>> Start

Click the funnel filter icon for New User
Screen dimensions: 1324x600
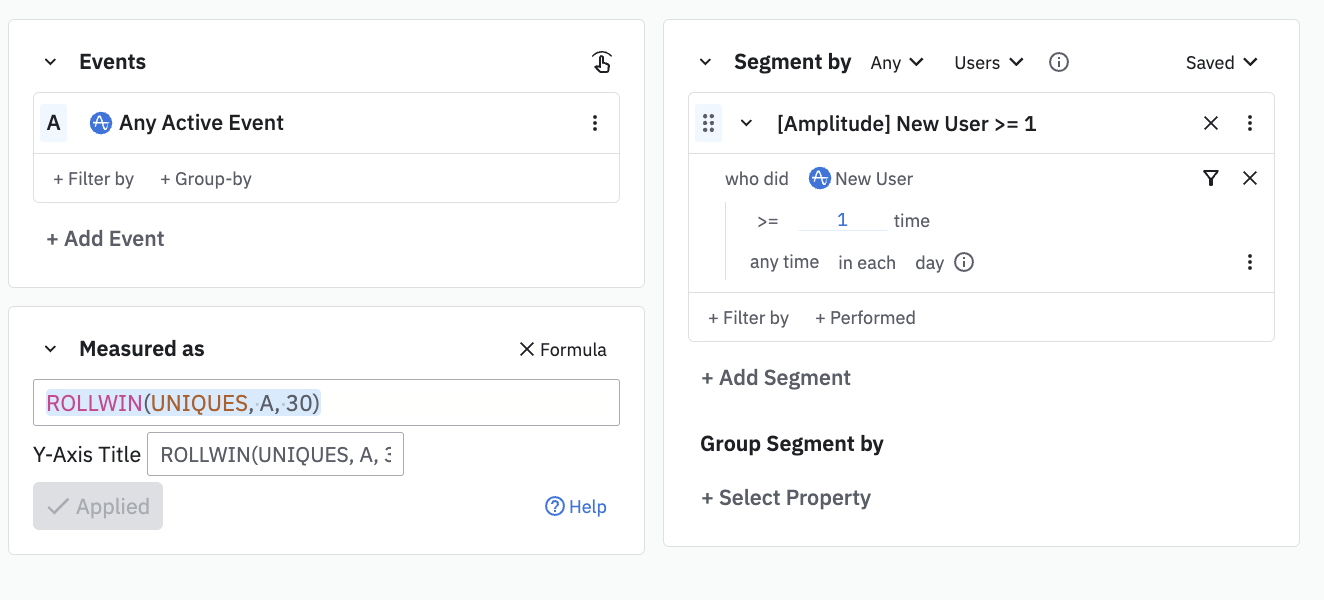[x=1211, y=178]
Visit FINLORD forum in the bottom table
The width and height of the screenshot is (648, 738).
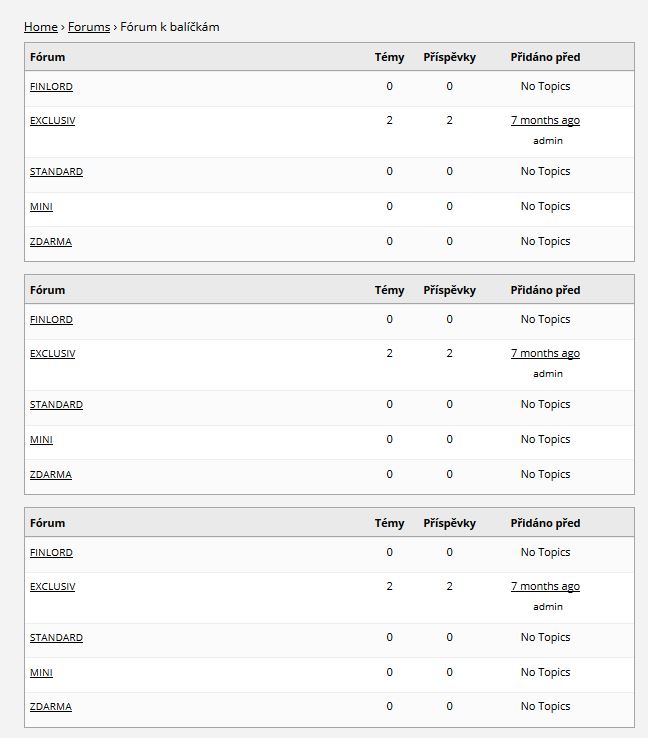pyautogui.click(x=51, y=553)
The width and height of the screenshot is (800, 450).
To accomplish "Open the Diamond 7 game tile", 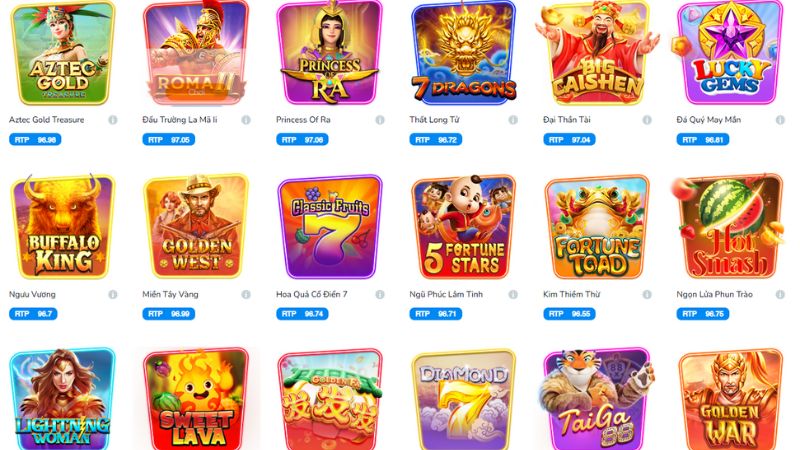I will coord(463,399).
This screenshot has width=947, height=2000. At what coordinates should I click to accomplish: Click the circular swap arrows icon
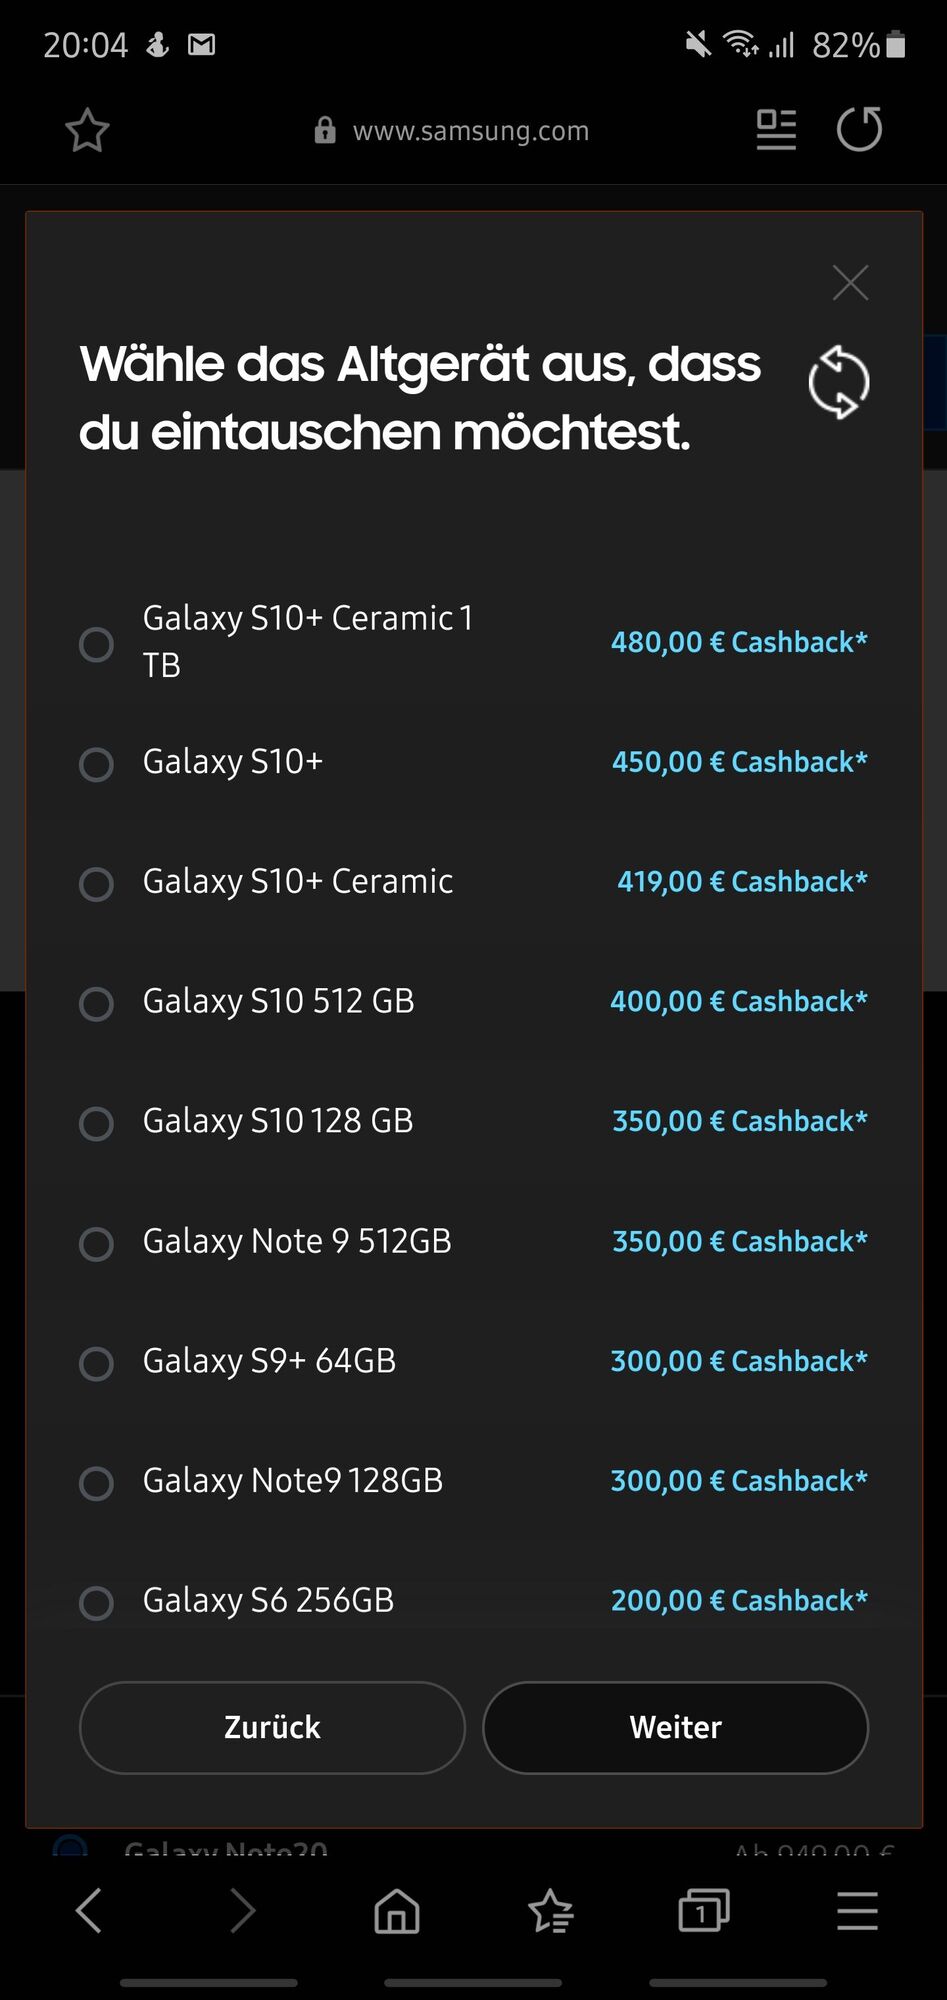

>> End

# [Your task]
List the rows from the beginning through the line that contains "pyautogui.click(x=51, y=553)" as a numbered list, omitting blank lines and leaving out the pictures.

# [Written answer]
1. Click the funnel filter icon for New User
2. Screen dimensions: 1324x600
3. [x=1211, y=178]
4. Visit FINLORD forum in the bottom table
5. The width and height of the screenshot is (648, 738).
6. pyautogui.click(x=51, y=553)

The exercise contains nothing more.